It's where we are nurtured, where we are protected, where we grow.
Except when it isn't.
In those cases, it's where horror can live. Because there's really nothing worse than having the ones who are supposed to love and care for you turn out to be the ones who kill you.
It happened to AJ Freund in his Crystal Lake home. And it appears to be what happened to Sema'j Crosby in her Joliet home two years earlier.
Cases such as these, the ones that torment us and keep our collective attention for years, are the ones that can lead to real change. It's why we continue to publish the details of what happened and look for answers on what should have happened in those homes to prevent the deaths that occurred.
In both deaths, police and Illinois' Department of Children and Family Services had multiple interactions with the families. But in neither case was the step taken to permanently remove the children from their homes.
When we embarked on our "System Failure" series, we were looking for answers, solutions and a way that our communities can rally after these events to work toward preventing them in the future.
In the coming months, Shaw Media Illinois will help you sort through the details of what DCFS' process looks like, how it works and how it doesn't. We'll hope to answer questions. And we'll look to go beyond the simple but necessary solution of firing the case workers, such as McHenry County Board member Carlos Acosta and his supervisor, and see what systemic issues exist.
One example came up this week, when State Rep. Allen Skillicorn, R-East Dundee, sent out a press release which included Acosta's DCFS timecards, acquired via the Freedom of Information Act by Crystal Lake's Tracy Kotzman, who leads a group she calls ROAR for AJ.
As I told Kotzman when she initially received the documents and passed them along to us, we looked into why Acosta's timecards showed him on the clock at DCFS and also at a McHenry County Board meeting multiple times. We also got the answer. Acosta says DCFS requires all staff to take a one hour unpaid lunch break on the clock.
"All our contract says is that your lunch will be taken at the midpoint of your shift ... and you don't have to be at the work site during your lunch hour," Acosta said. "The established practice has been, if you take a morning off you come in after your lunch hour. If you take a morning off from 8:30 to 12 you report into the office at 1, not at 12, because you still have an unpaid lunch hour."

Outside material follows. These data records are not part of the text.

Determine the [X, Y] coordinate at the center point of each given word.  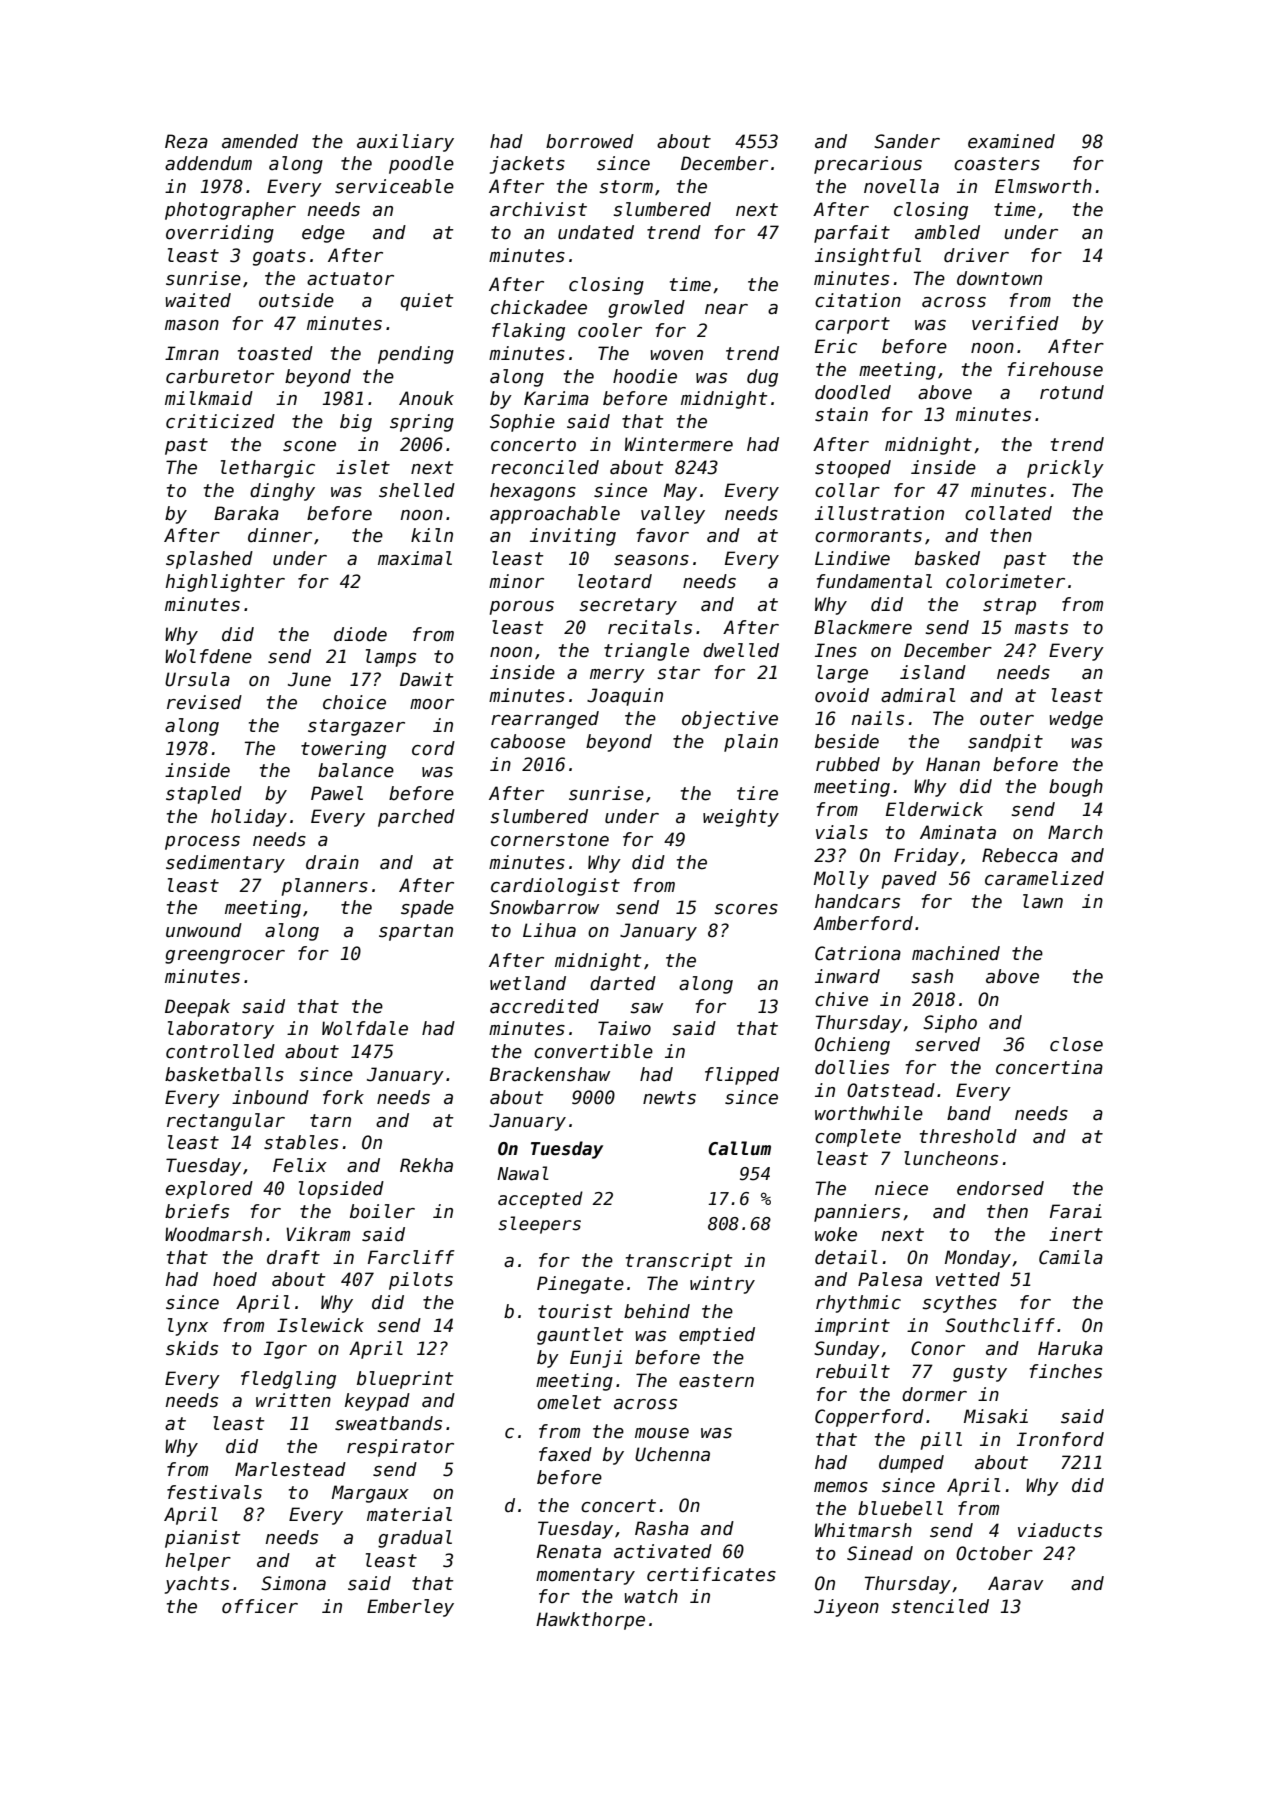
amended [260, 141]
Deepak [197, 1008]
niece [901, 1188]
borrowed [590, 141]
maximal [415, 558]
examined [1011, 141]
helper [198, 1562]
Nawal [523, 1173]
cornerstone [550, 840]
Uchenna [672, 1454]
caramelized [1044, 878]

It's an important question in that Acosta certainly should have been working for DCFS when he was on the clock for DCFS. We have followed up and asked DCFS to clarify the timecard policy but have not yet received a response. While the timecard is important, it isn't the most important question when it comes to Freund's case.

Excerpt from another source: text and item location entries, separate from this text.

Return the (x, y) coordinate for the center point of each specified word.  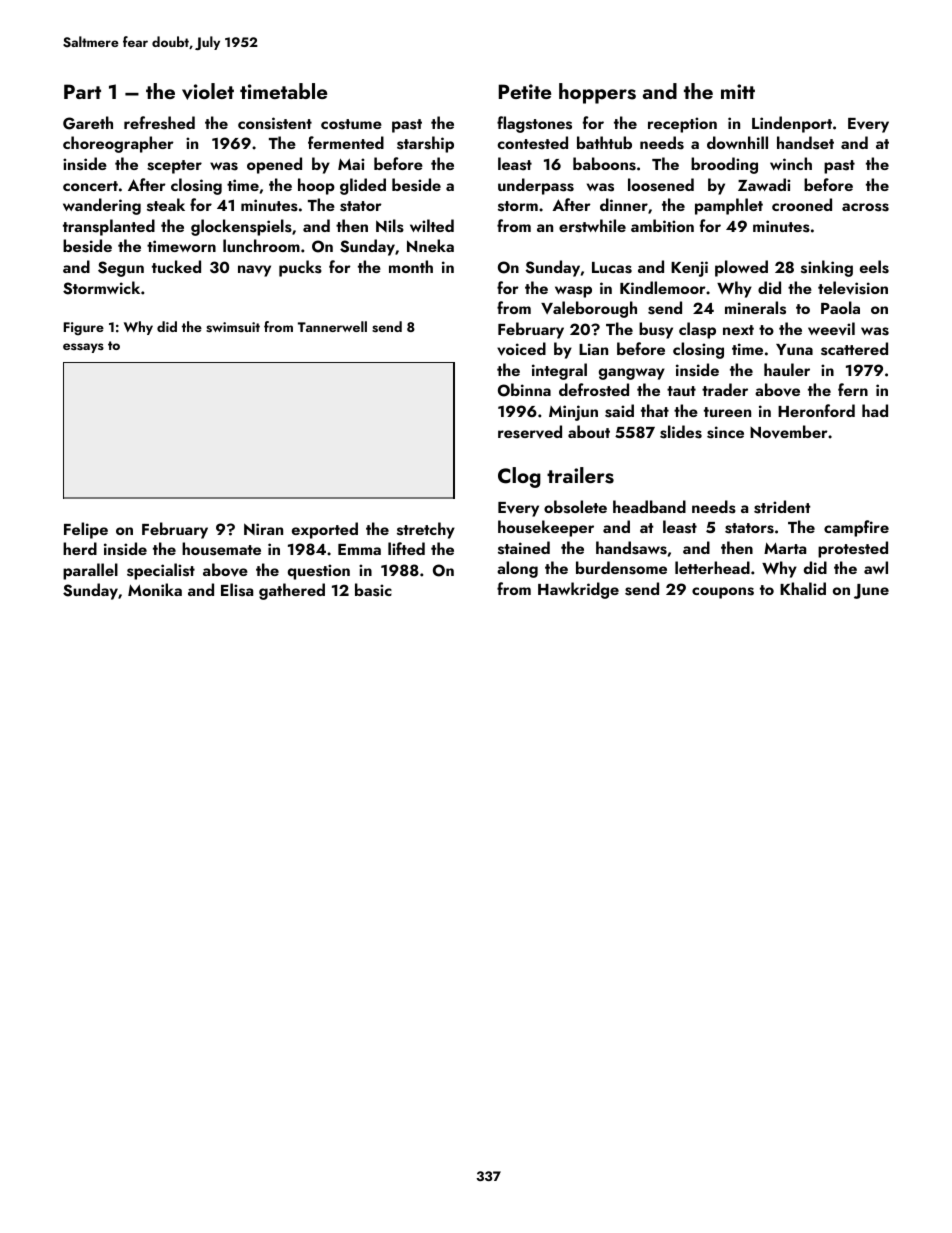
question (319, 572)
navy (254, 271)
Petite (525, 91)
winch (791, 163)
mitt (738, 91)
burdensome (621, 568)
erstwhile (592, 226)
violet (208, 91)
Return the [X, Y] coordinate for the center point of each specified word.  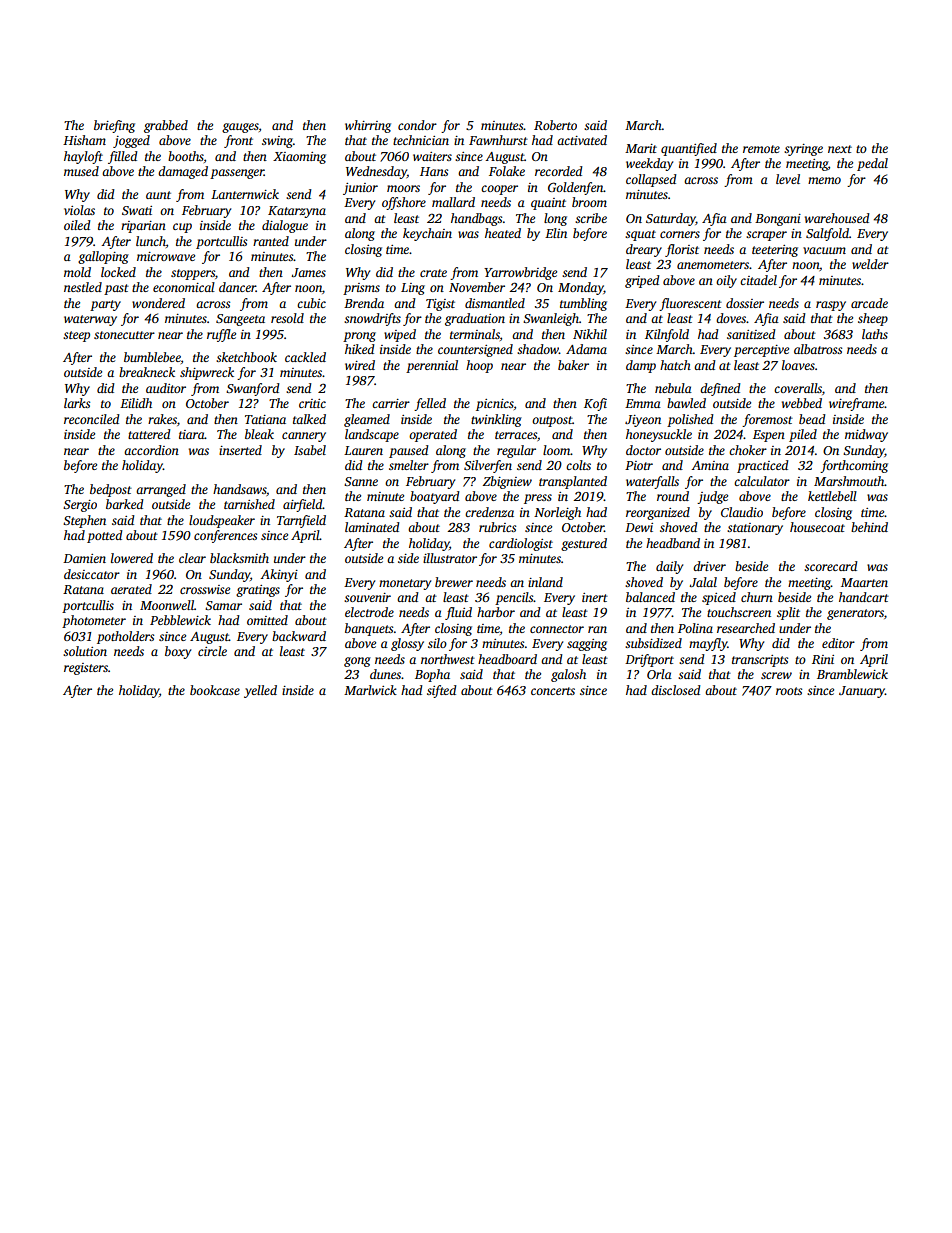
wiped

That, as highlighted in Katie Smith's story in Saturday's edition, was what could have been done when AJ told a doctor nearly one year ago on Dec. 18, 2018, that a large bruise he had came when his mother had hit him.
There were plenty of other hotline calls, warnings from neighbors, but what would it have taken to actually take AJ Freund out of that home before he was killed?
We'll look to answer that question and other questions you might have, large or small, and then look to bring the community together to bring to light ways it can help in the process.
Part of that will be hearing from you and both learning and telling the story of your interactions with DCFS. You can learn more by contating your local newspaper's editor, myself or Shaw Media Illinois editor John Sahly.
We want to hear from you. We want to tell the complete story of DCFS and its processes in Illinois. And we want to help, so that maybe some child in the future does not have to meet the same fate.